Gold and silver continued their impressive ascent on the first trading day of 2026, extending their best annual performance since 1979, even as Wall Street maintains a bullish long-term outlook while cautioning about a potential near-term headwind.
Prices for gold approached $4,400 per ounce, while silver climbed back above $74. Although traders suggest precious metals could perform well in 2026, buoyed by expectations of further U.S. interest rate cuts and a weaker dollar, recent market concerns indicate that broad index rebalancing might exert downward pressure on prices. Given the substantial previous gains, passive tracking funds may be compelled to sell some contracts to align with newly confirmed weightings.
"The precious metals market is starting 2026 in much the same way as 2025 played out, that is, with forward momentum," said Tim Waterer, Chief Market Analyst at KCM Trade. "Precious metals appear to be making up for the year-end selling that troubled them earlier this week. The year-end position-squaring pressure has subsided, and now fundamentals are back in focus, with gold set to begin 2026 on a positive note."
Precious metals experienced a ferocious rally last year, despite significant volatility emerging in late December as some investors took profits and technical indicators signaled overbought conditions. Supported by central bank purchases, the Federal Reserve's accommodative policy, and a softer U.S. dollar, gold achieved a series of record highs in 2025. Furthermore, safe-haven demand stemming from geopolitical tensions and U.S.-led trade frictions provided additional support.
In 2025, silver's surge was even more dramatic than gold's, not only setting new all-time highs but also breaking through levels previously thought unimaginable by all but the most fervent market observers.

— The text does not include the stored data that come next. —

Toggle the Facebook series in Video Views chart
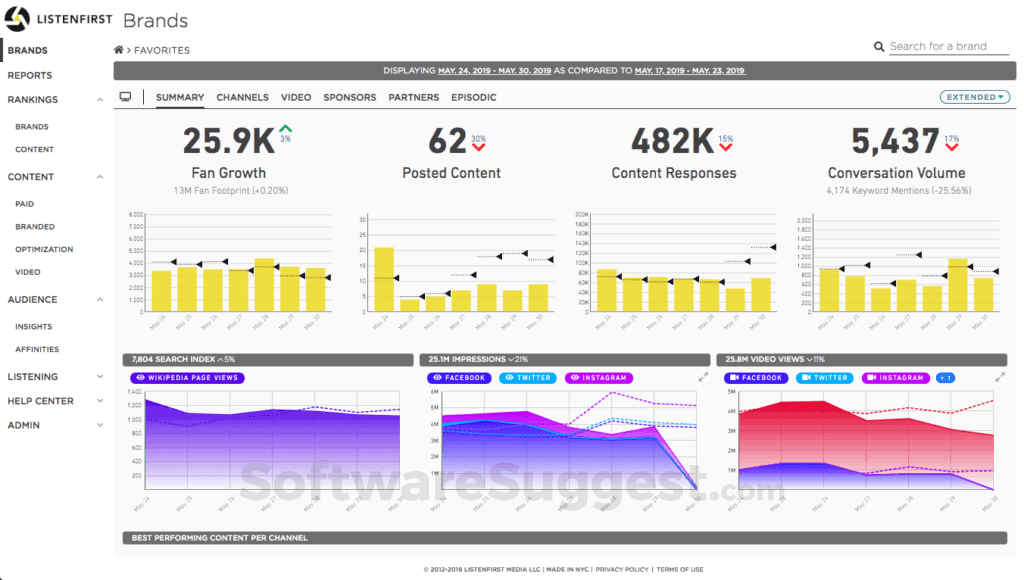The image size is (1024, 580). [758, 378]
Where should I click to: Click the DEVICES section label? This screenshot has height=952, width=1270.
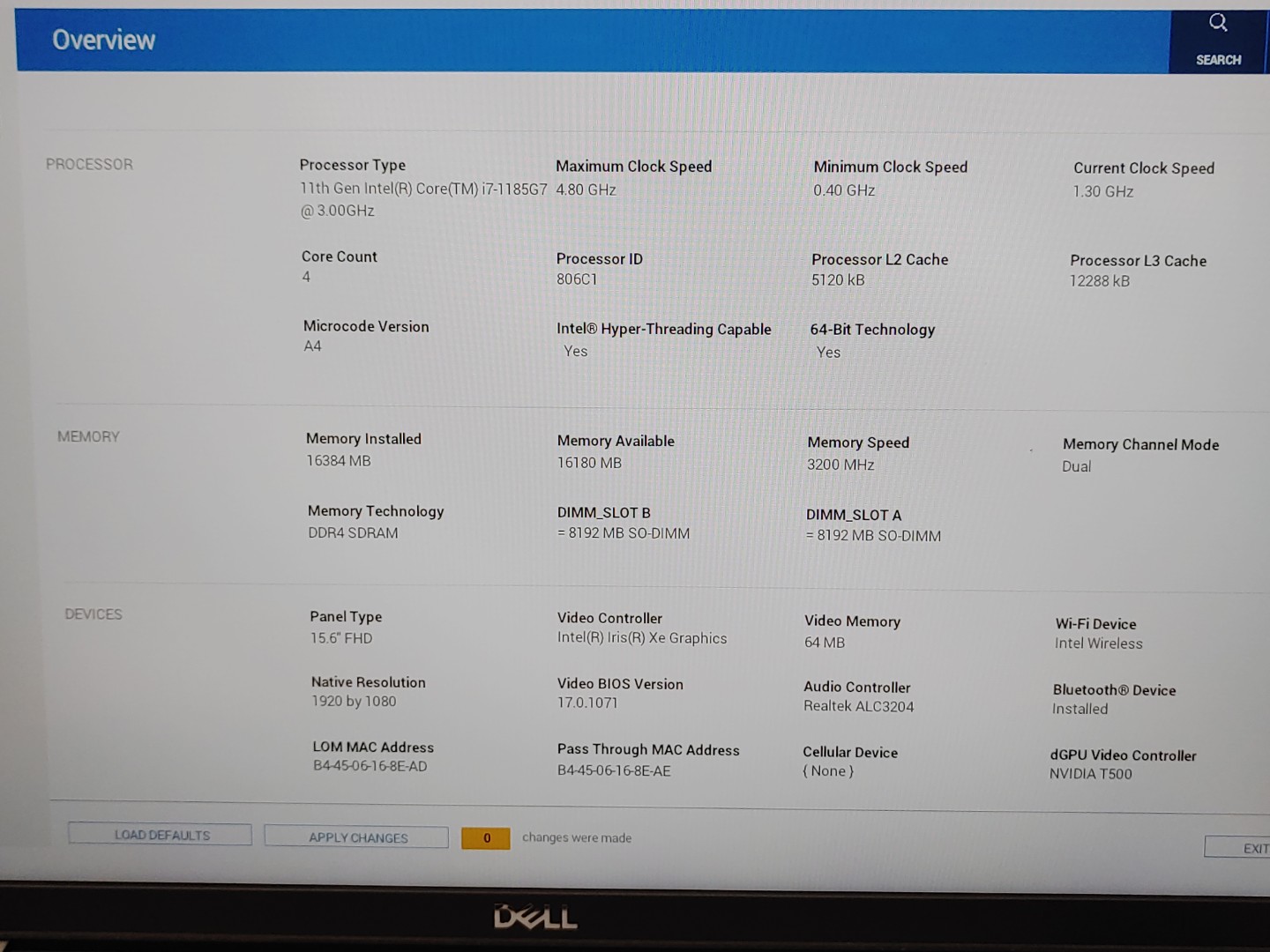[93, 614]

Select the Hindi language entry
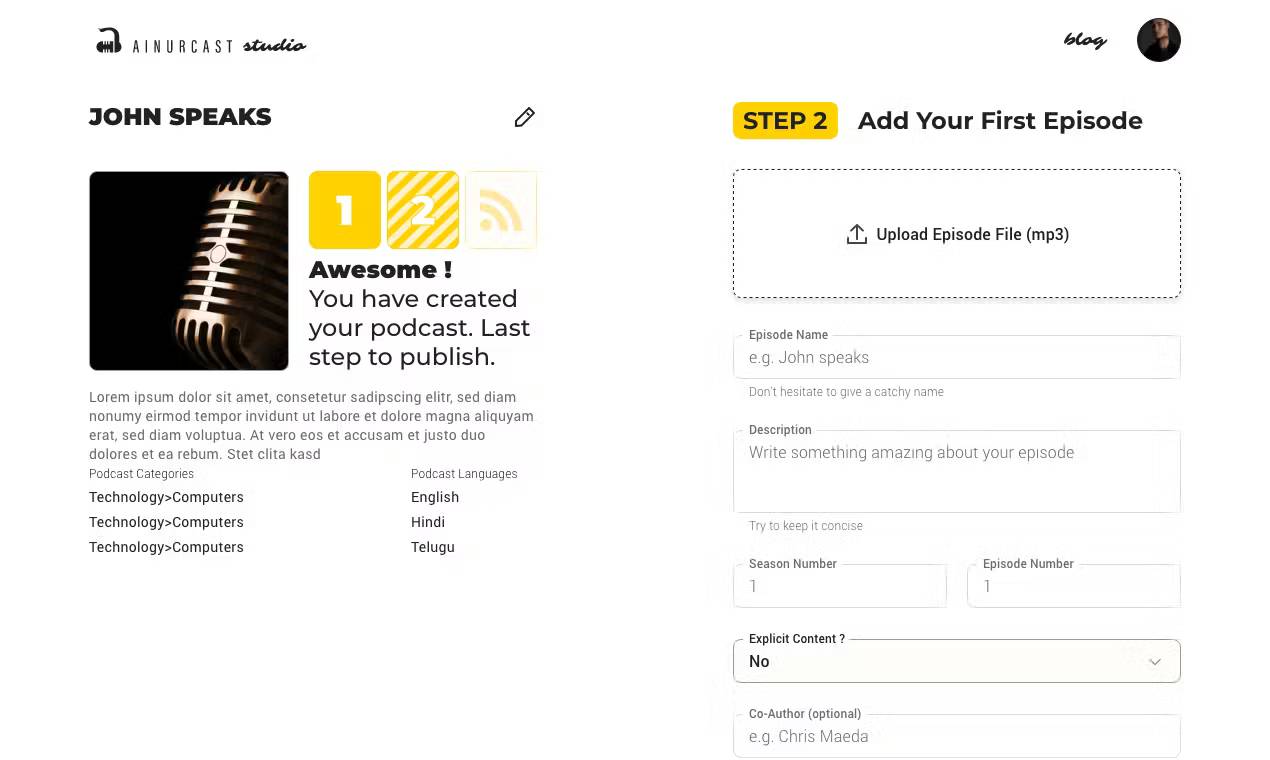tap(428, 521)
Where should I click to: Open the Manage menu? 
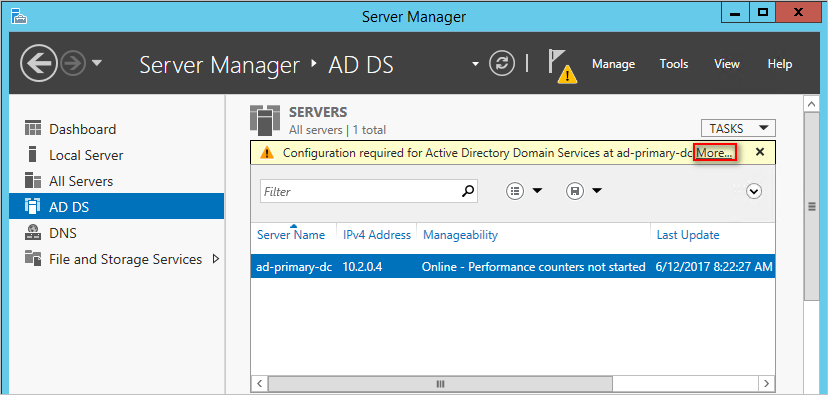[x=613, y=64]
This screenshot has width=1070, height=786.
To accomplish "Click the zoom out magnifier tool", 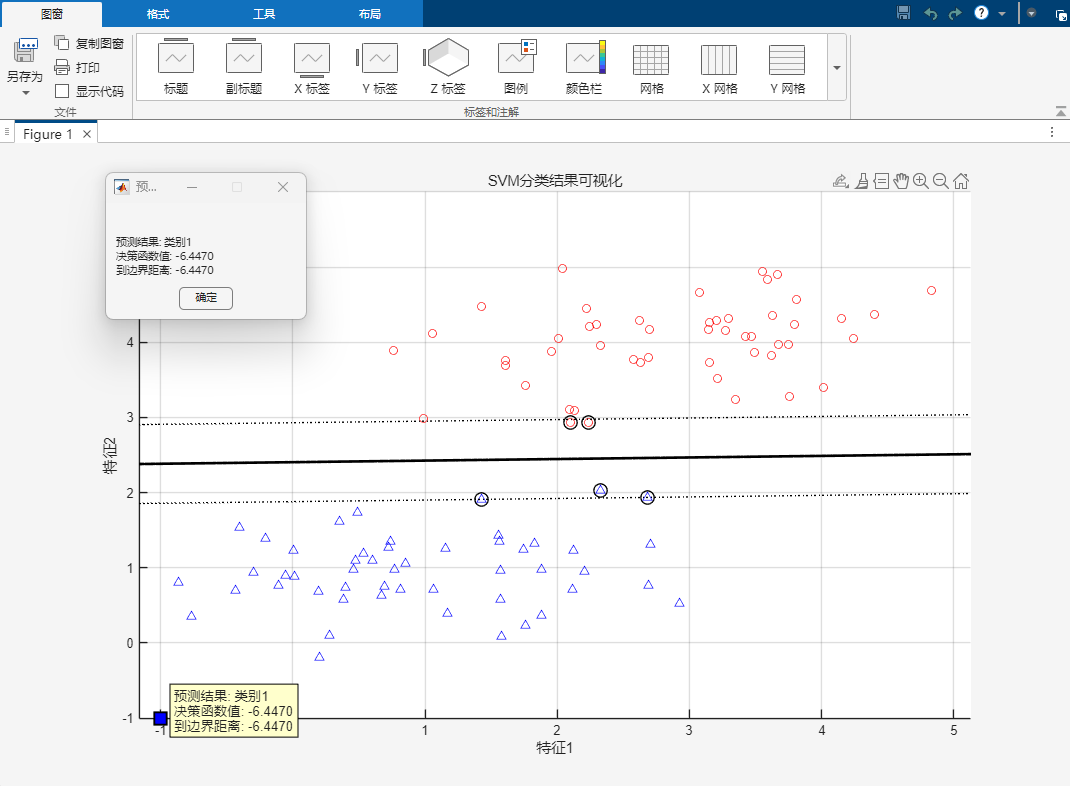I will tap(941, 181).
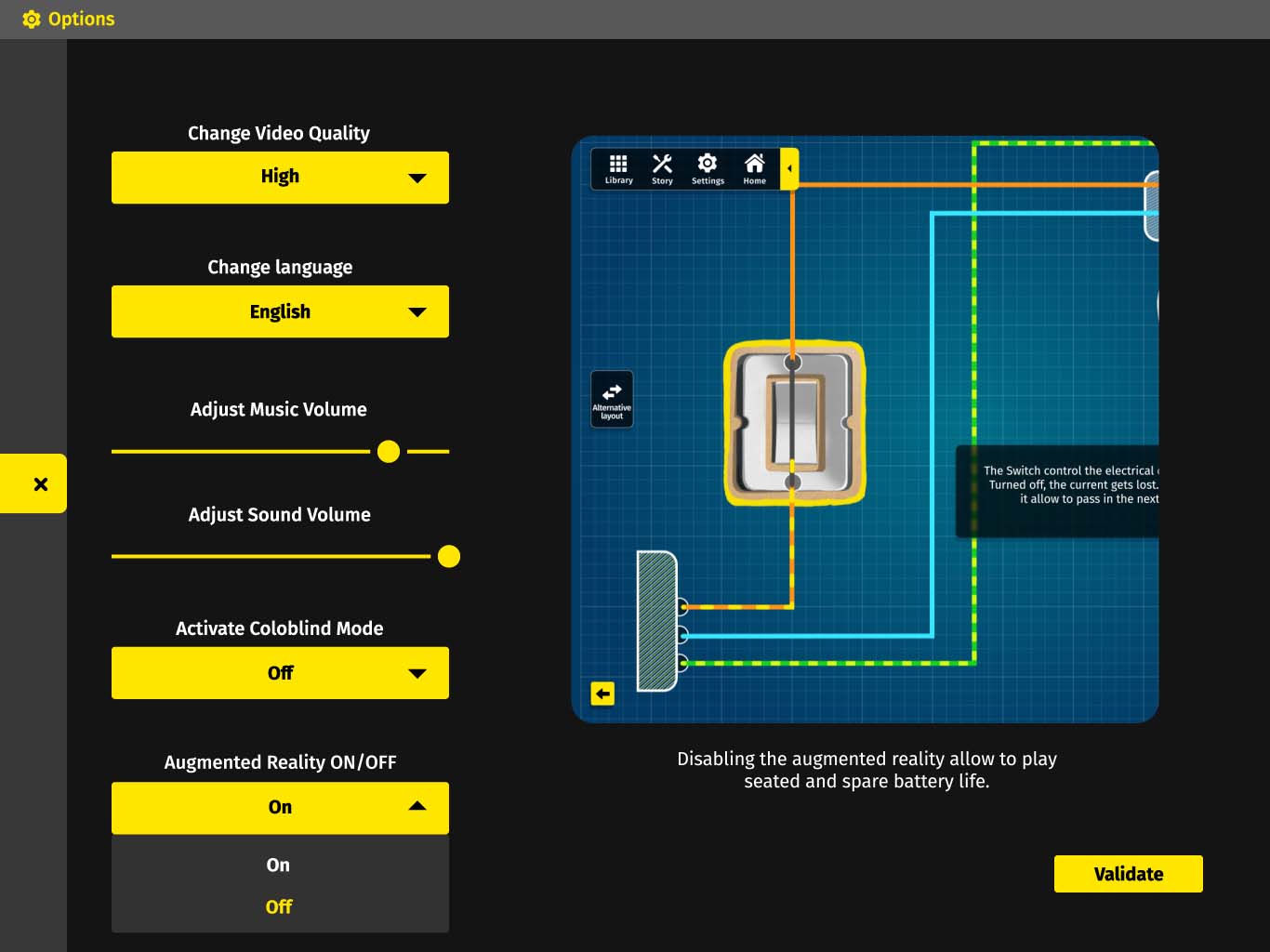
Task: Go to the Home icon
Action: (754, 169)
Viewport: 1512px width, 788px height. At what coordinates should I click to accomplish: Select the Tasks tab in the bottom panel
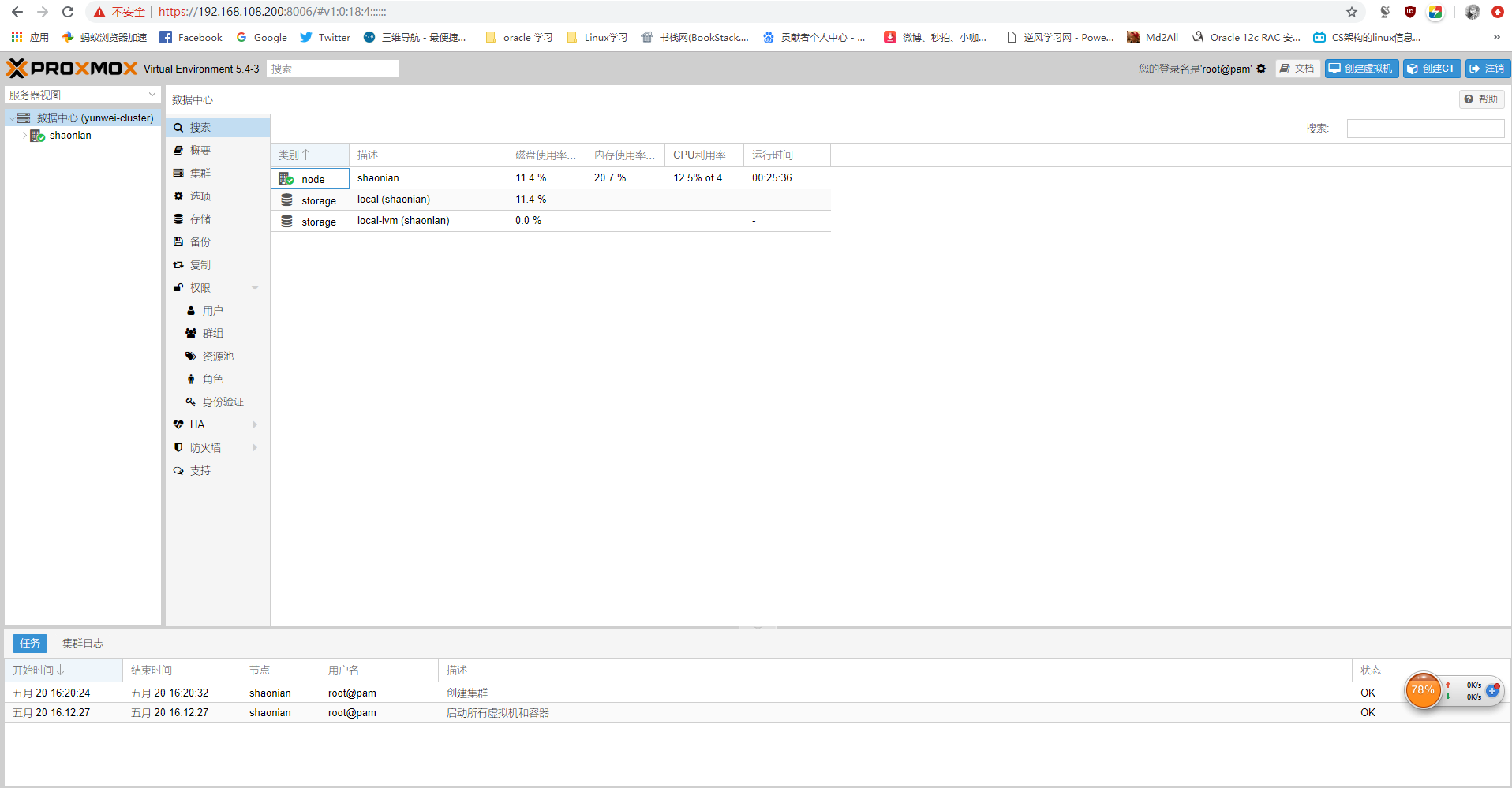[x=30, y=644]
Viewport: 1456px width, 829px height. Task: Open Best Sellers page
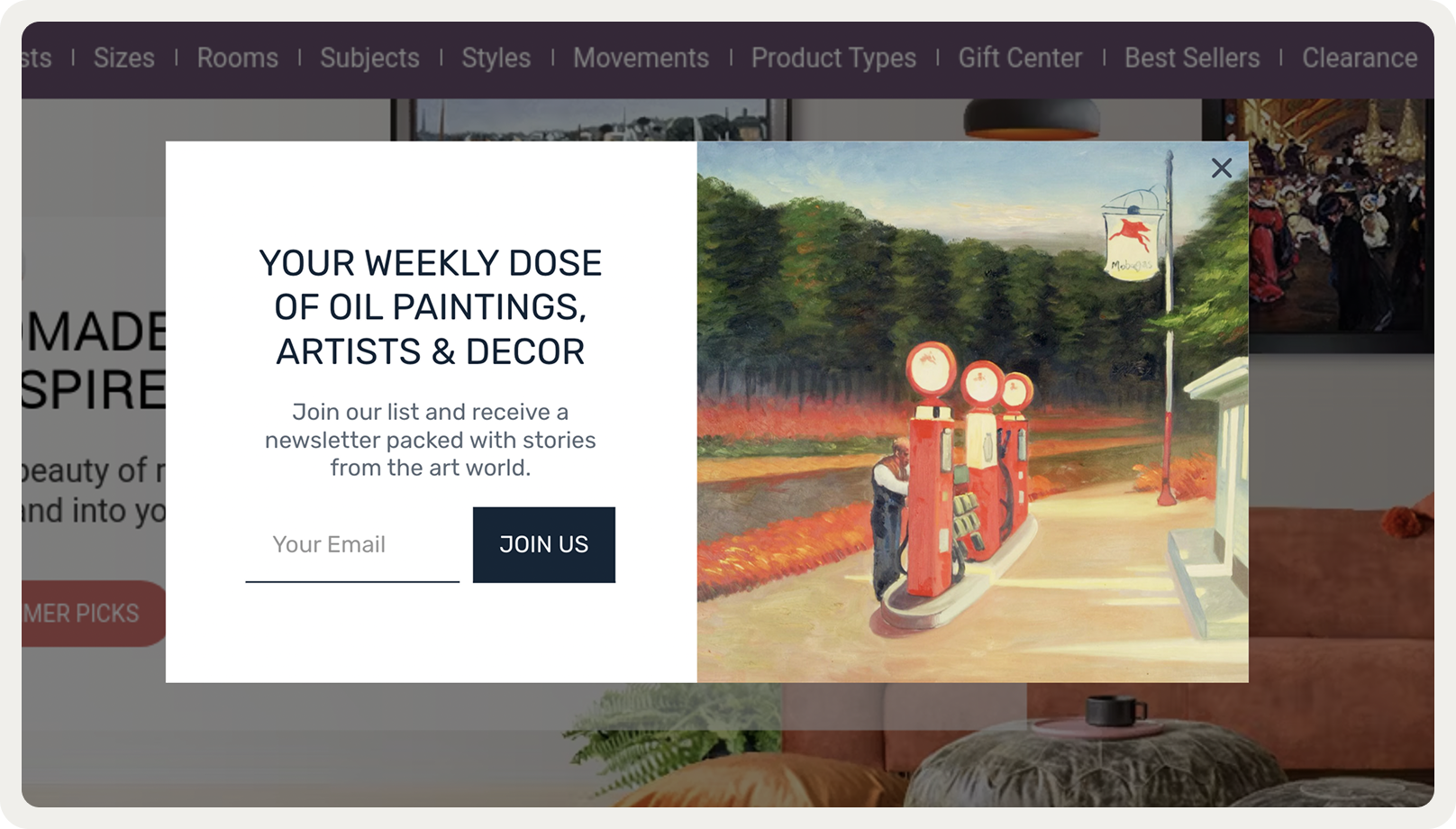[x=1192, y=58]

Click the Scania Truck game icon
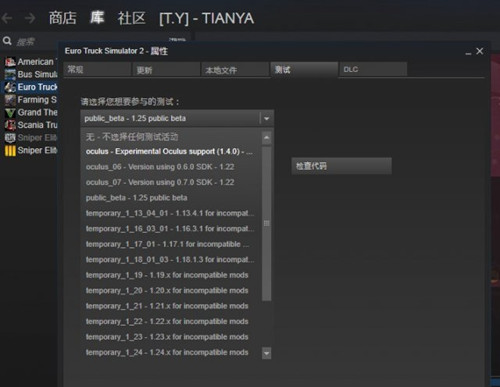point(10,125)
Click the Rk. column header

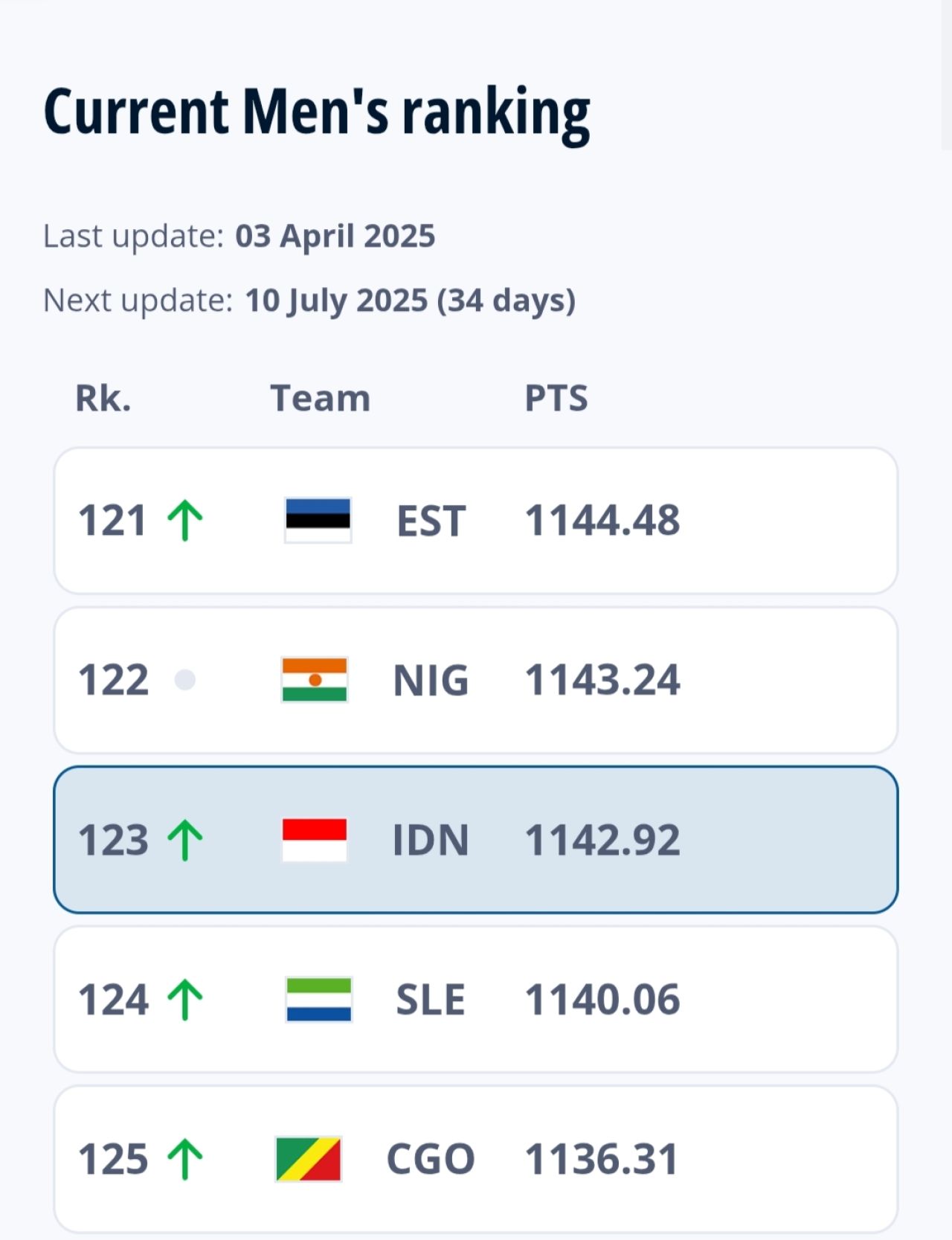(x=103, y=398)
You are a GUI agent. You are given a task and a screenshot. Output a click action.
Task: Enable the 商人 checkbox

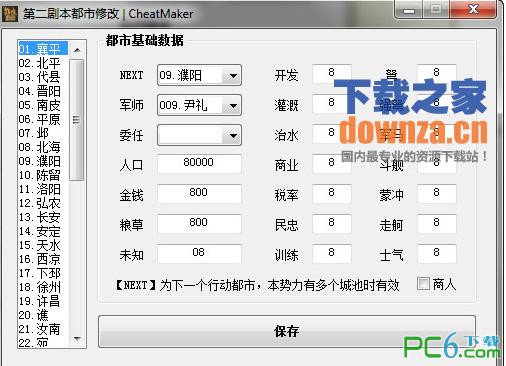(423, 284)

In addition to the factors boosting gold, silver benefited from persistent market concerns that the U.S. government might eventually impose import tariffs on refined metal.
Nevertheless, Daniel Ghali, a Senior Commodity Strategist at TD Securities, wrote in a report, "We anticipate that up to 13% of the total open interest in the Comex silver market could be sold over the next two weeks, which would lead to a significant price revaluation to the downside." He added that lower post-holiday liquidity could amplify price swings.
Among major banks, bullish calls for this year's gold price remain predominant, especially considering expectations for further Fed rate cuts and President Trump's reshaping of the Fed's leadership. Last month, Goldman Sachs stated that its baseline forecast is for gold to rise to $4,900 per ounce, with risks skewed to the upside.